For nested target structures, mfe prediciton was done using RNAfold from the ViennaRNA-package [11, 35]. In this work, structure constraints have been extended to support crossing, i.e. pseudoknot, structures. To this end, the structure predictor employed in antaRNA was substituted with the program pKiss [29]. pKiss is capable of predicting two specific subclasses of pseudoknots: hairpin (H-type) and kissing hairpin (K-type) structures. Both types are biologically important, even though H-type pseudoknots have been reported more often in the literature and in data bases. Both play crucial roles in various key functional domains of RNAs [36].

Since mfe structure prediction is done for each assembled sequence, its time complexity is of importance. RNAfold finds nested structures with a time complexity of \(\mathcal {O}(n^{3})\) for sequences of length n [37]. pKiss predicts mfe structures with pseudoknots in \(\mathcal {O}(n^{4})\) when heuristics are applied.

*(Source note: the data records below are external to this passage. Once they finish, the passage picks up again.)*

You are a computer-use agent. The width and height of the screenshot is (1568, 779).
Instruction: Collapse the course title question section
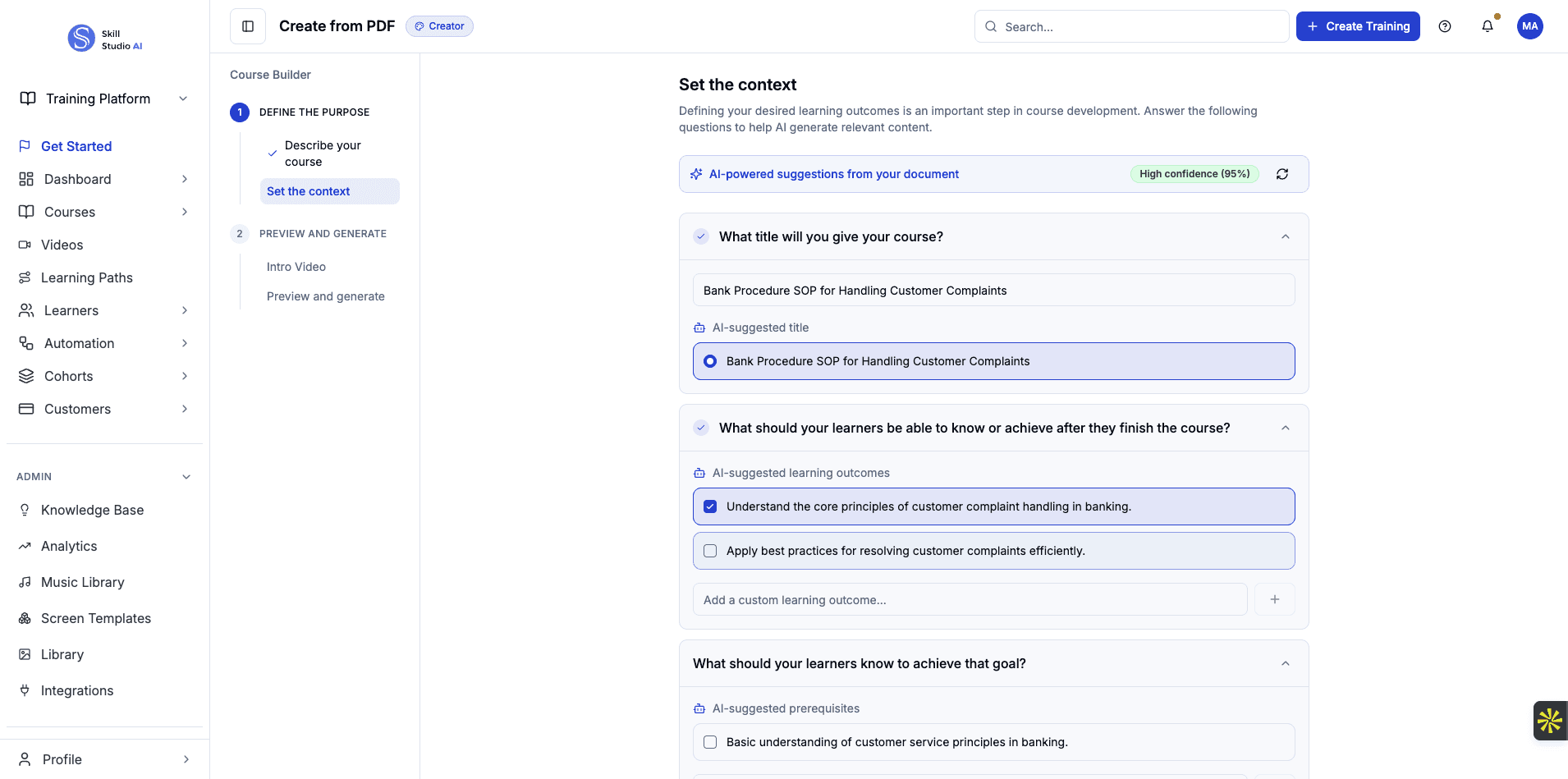[1285, 236]
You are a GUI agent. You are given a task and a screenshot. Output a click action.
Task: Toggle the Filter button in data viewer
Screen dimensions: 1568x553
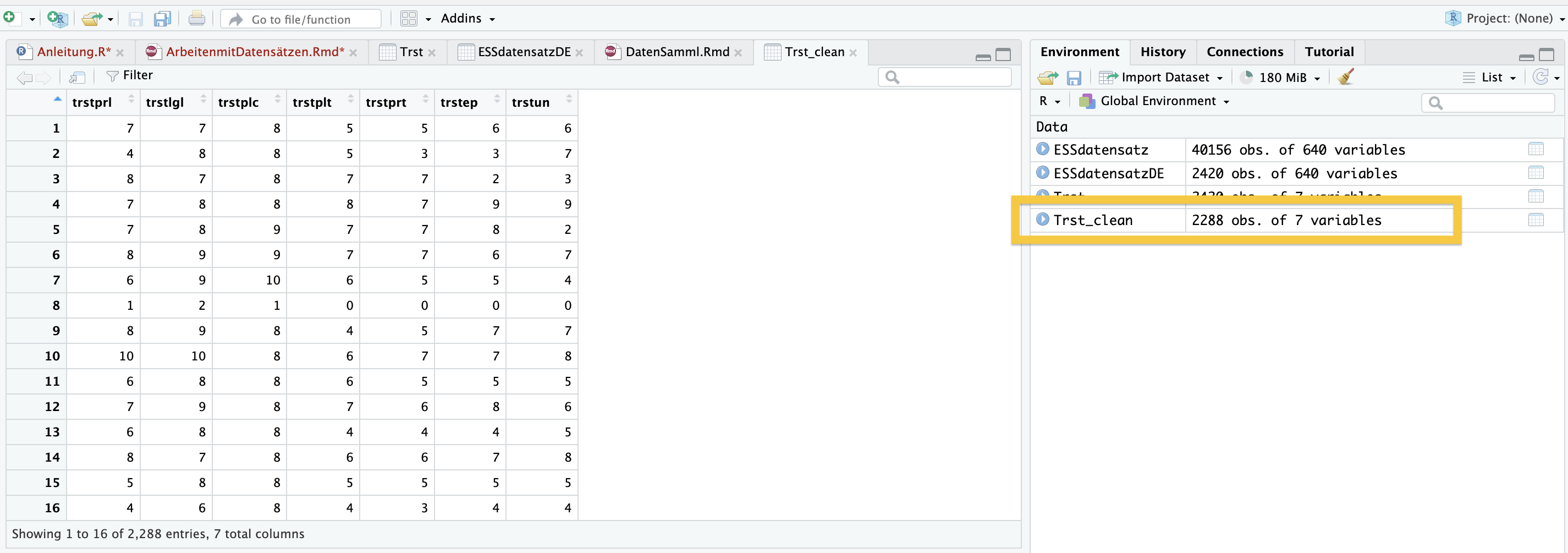point(130,75)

For exact mfe calculations, pKiss requires \(\mathcal {O}(n^{6})\) time [29]. antaRNA provides the possibility to choose the prediction method applied by pKiss.

antaRNA was extended such that the structure parsing and management now respects the increased complexity of pseudoknotted structures. The allowed set of brackets within the dot-bracket structure constraint notation was extended to “()[]{}<>” as it is used by pKiss. Furthermore, a pKiss-optimized set of parameters for antaRNA has been identified, when using pKiss for structure prediction. This is discussed in the following sections.

New features

In addition to pseudoknot structure support, antaRNA now provides soft sequence and improved hard fuzzy structure constraint definitions. Both increase the level of detail, at which the target constraints can be defined.

The soft sequence constraint now allows to specify (in lower case letters) the preference for a nucleotide at a certain position. The nucleotide is then not enforced but penalized in the sequence quality assessment if a different nucleotide was set. This enables more flexibility to the antaRNA-based sequence design.

The fuzzy structure constraint, based on the already existent implicit block constraint framework of antaRNA [28], allows to define regions of structural interaction (using lower case letters), in which no explicit structure is predefined. For instance, the structural constraint \(\mathbb {C}^{\text {str}} = \)(aaaaaa)’ is neither violated if a base pair is present in the a-block, e.g. ‘((....))’ or ‘(.(...))’, nor if no base pair is designed, i.e. ‘(......)’. So far, if no base pair was formed within such a block no penalty (structural distance) was applied. By introducing the new hard fuzzy structure constraint framework (encoded by upper case letters), now the ‘no base pair’ case is penalized, if found within a solution. The structural distance is increased by the equivalence of one missing explicit base pair for each upper case block that shows no base pair. Therefore, at least one base pair has to be designed within a defined hard fuzzy structure constraint block. The latter adds a more imperative form of fuzziness to the structure constraint definition within antaRNA.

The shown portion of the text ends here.